Add in film, theatre, art, books, events, competitions and even weekly reviews of Wonder Woman comics, and you've (hopefully) got officially the fourth best blog on the web for media lovers. Oh yes, and there's The Barrometer, the ultimate guide to quality TV.
Praise for the blog Cision: fourth most important UK TV blog Blogging Edge: Blogger running Britain 2013
"For most of us watching the telly of an evening is a way to wind down and relax, but for Rob Buckley it’s his blogging bread and butter.
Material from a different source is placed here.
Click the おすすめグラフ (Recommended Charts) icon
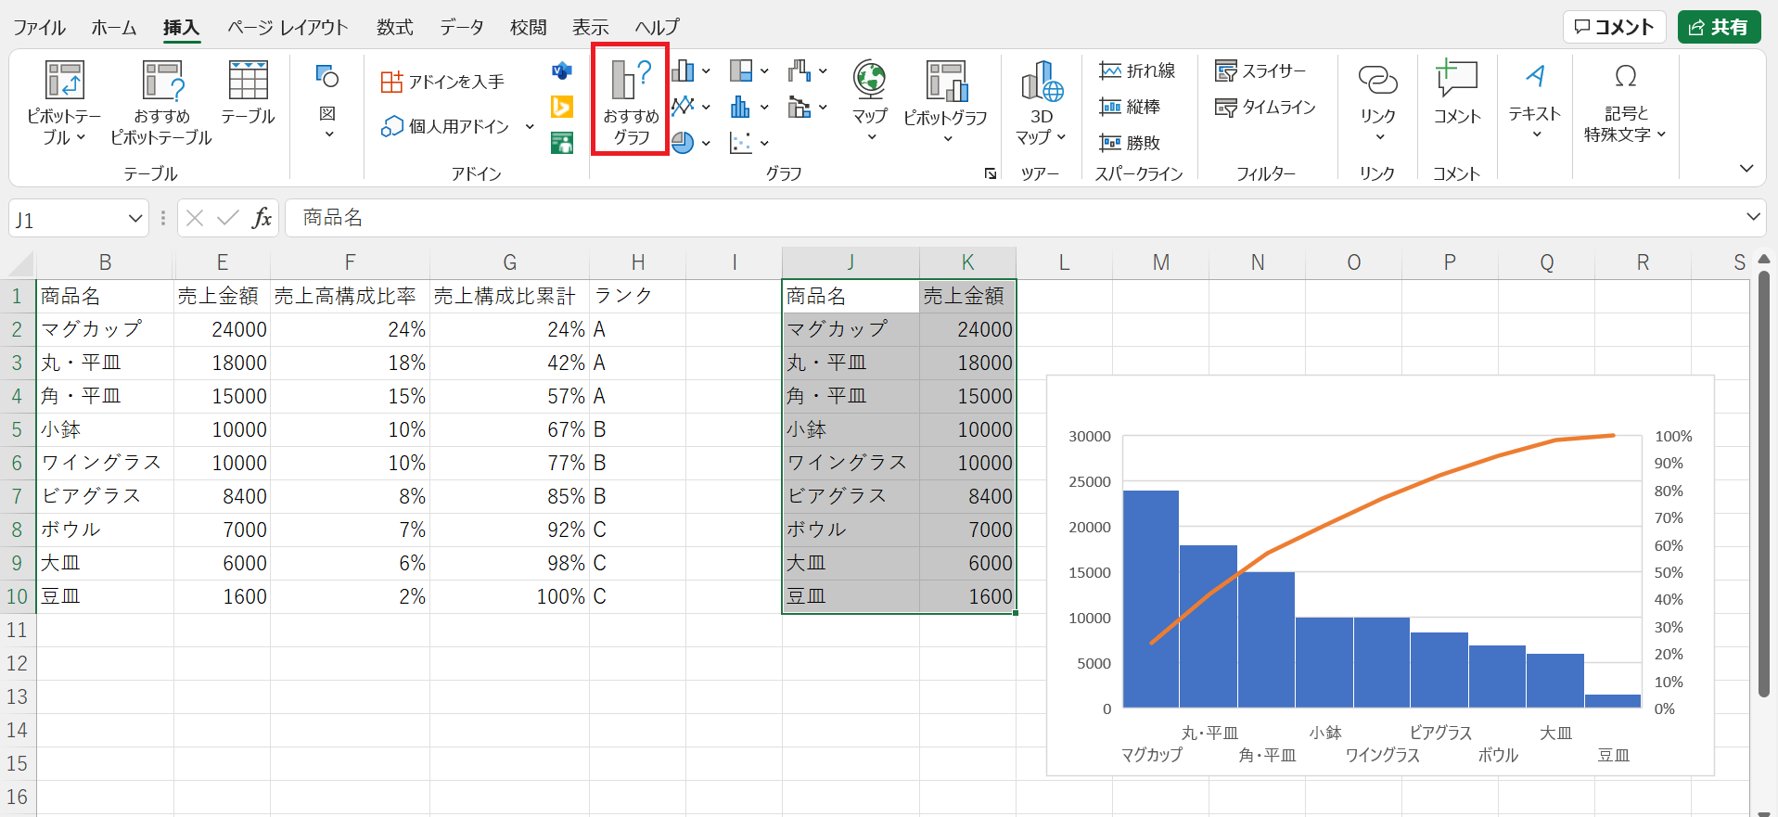 click(x=631, y=98)
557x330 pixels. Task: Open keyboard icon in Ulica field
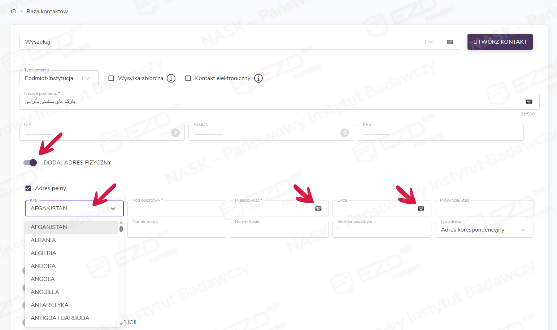click(421, 208)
With reviews of cult classics and up and coming US and Brit television shows, The Medium is Not Enough is fast becoming essential reading for TV buffs, with over 50,000 hits a month."
"The Medium Is Not Enough is a light-hearted look at TV, often from the US, but also from the UK. With varied, well-written content, the blog features healthy engagement and features well in search engines."
"Billing itself as 'officially the fourth most popular UK TV blog', there are several whimsical regulars here that could help it climb as high as number three…"
I'm Rob Buckley, a freelance journalist who writes for UK media magazines that most people have never heard of, although you might have heard me on Radio 5 Live's Saturday Edition or Afternoon Edition. I've edited Dreamwatch, Sprocket and Cambridge Film Festival Daily; been technical editor for trade magazine Televisual; reviewed films for the short-lived newspaper Cambridge Insider and the equally short-lived Death Ray and Filmstar magazines; written features for the even shorter-lived newspaper Soho Independent; and was regularly sarcastic about television on the blink-and-you-missed-it "web site for urban hedonists" The Tribe. I'm freelance now and have contributed to the likes of Broadcast, Total Content + Media, Action TV, Off The Telly, Action Network and TV Scoop.